▶

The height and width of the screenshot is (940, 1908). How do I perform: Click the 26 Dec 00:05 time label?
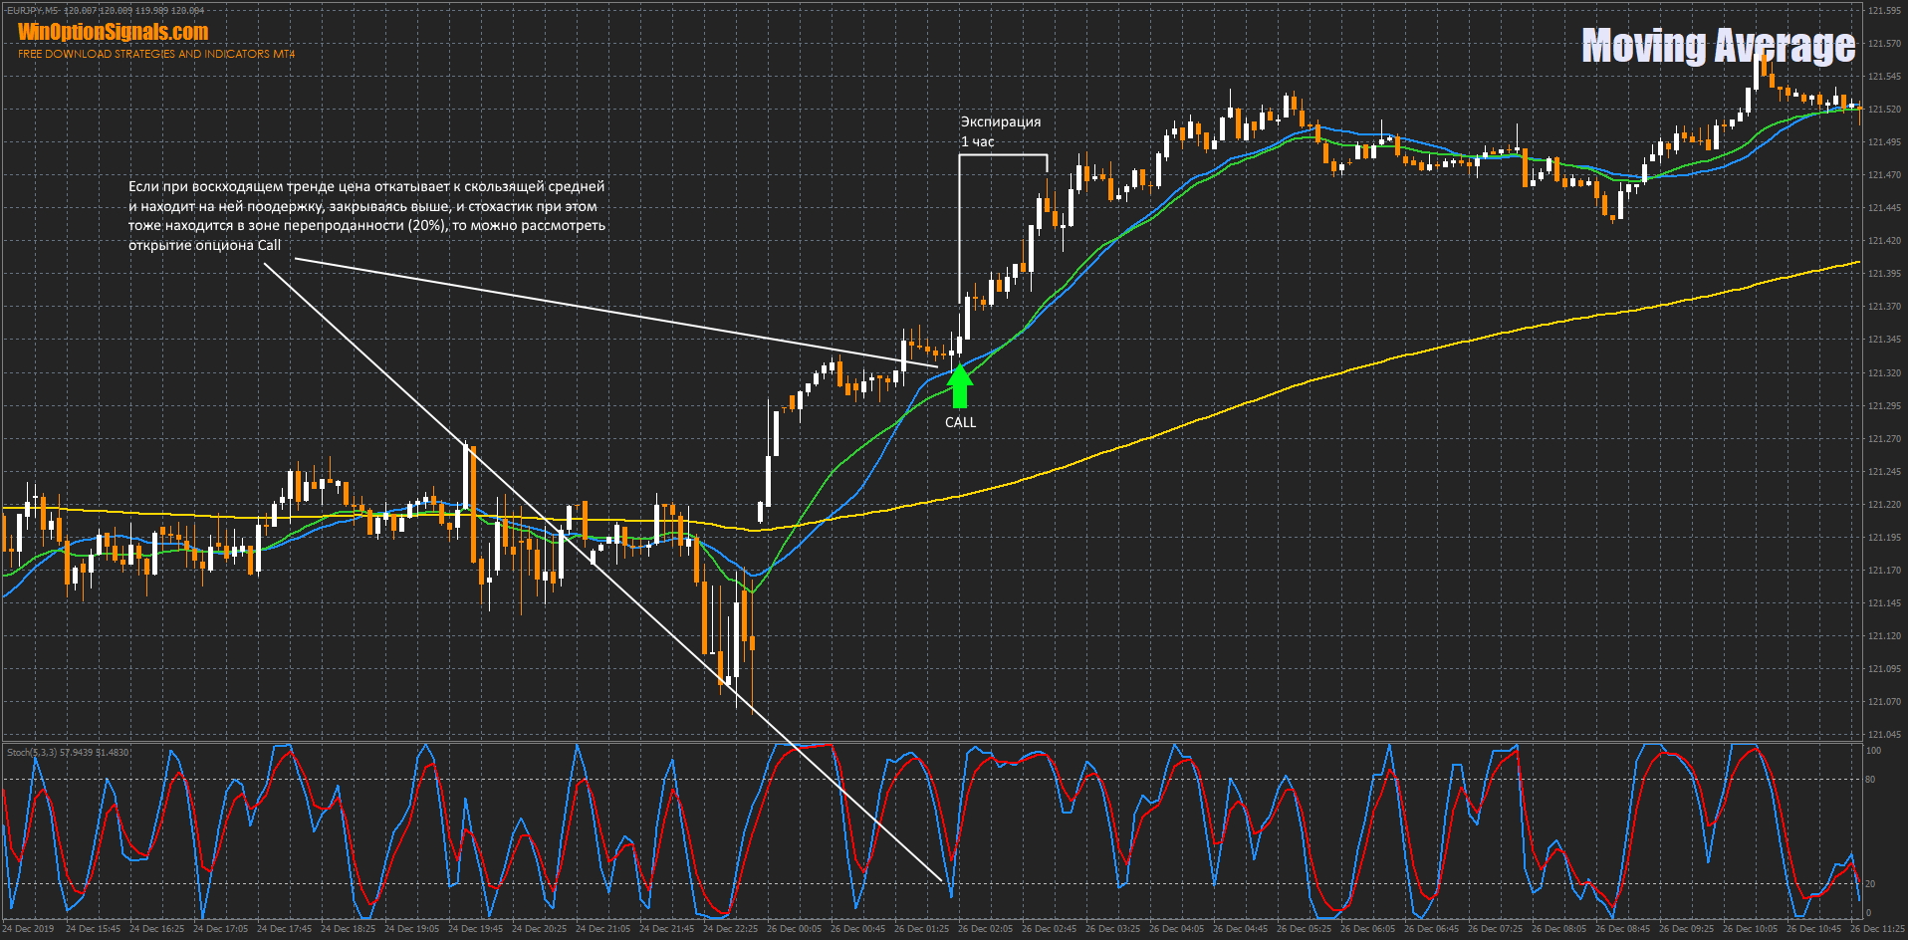pos(794,929)
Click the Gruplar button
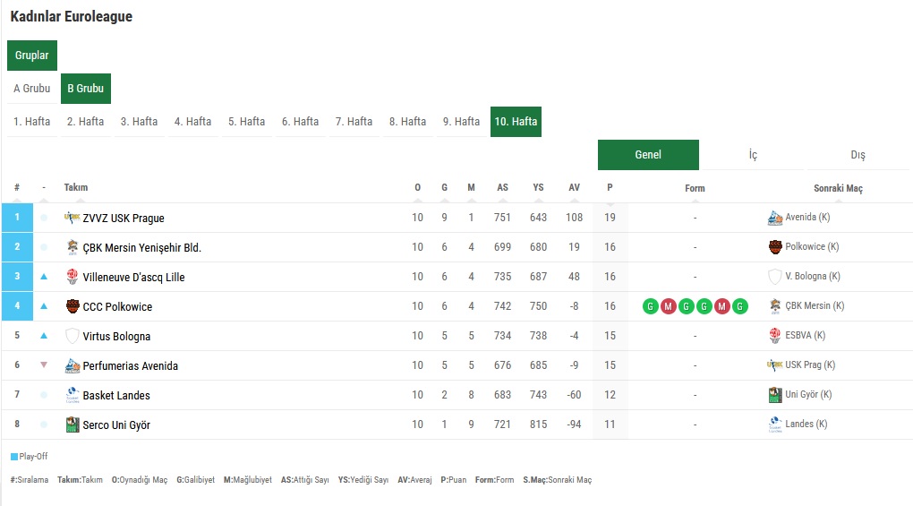This screenshot has width=913, height=506. (x=32, y=56)

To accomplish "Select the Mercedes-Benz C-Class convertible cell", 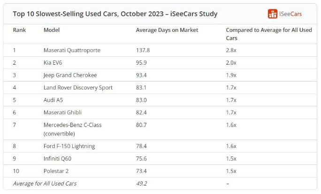I will 72,129.
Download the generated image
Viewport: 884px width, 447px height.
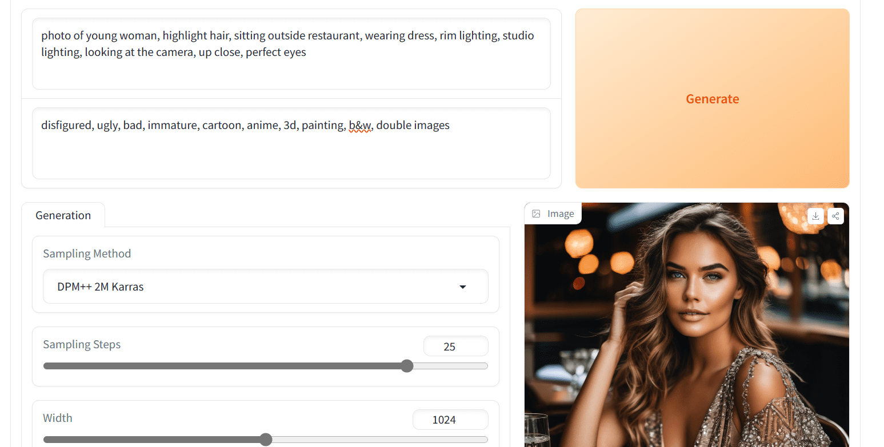tap(816, 216)
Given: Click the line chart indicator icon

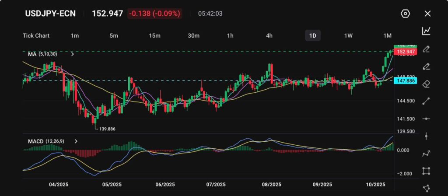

◀

Retype, exactly and only, the lines from the one containing "Download the generated image" through the end of the entries, both ends included, and omit all pictures.

(REPLY TO THE TASK):
Download the generated image
Viewport: 884px width, 447px height.
tap(816, 216)
Given: Click the line chart indicator icon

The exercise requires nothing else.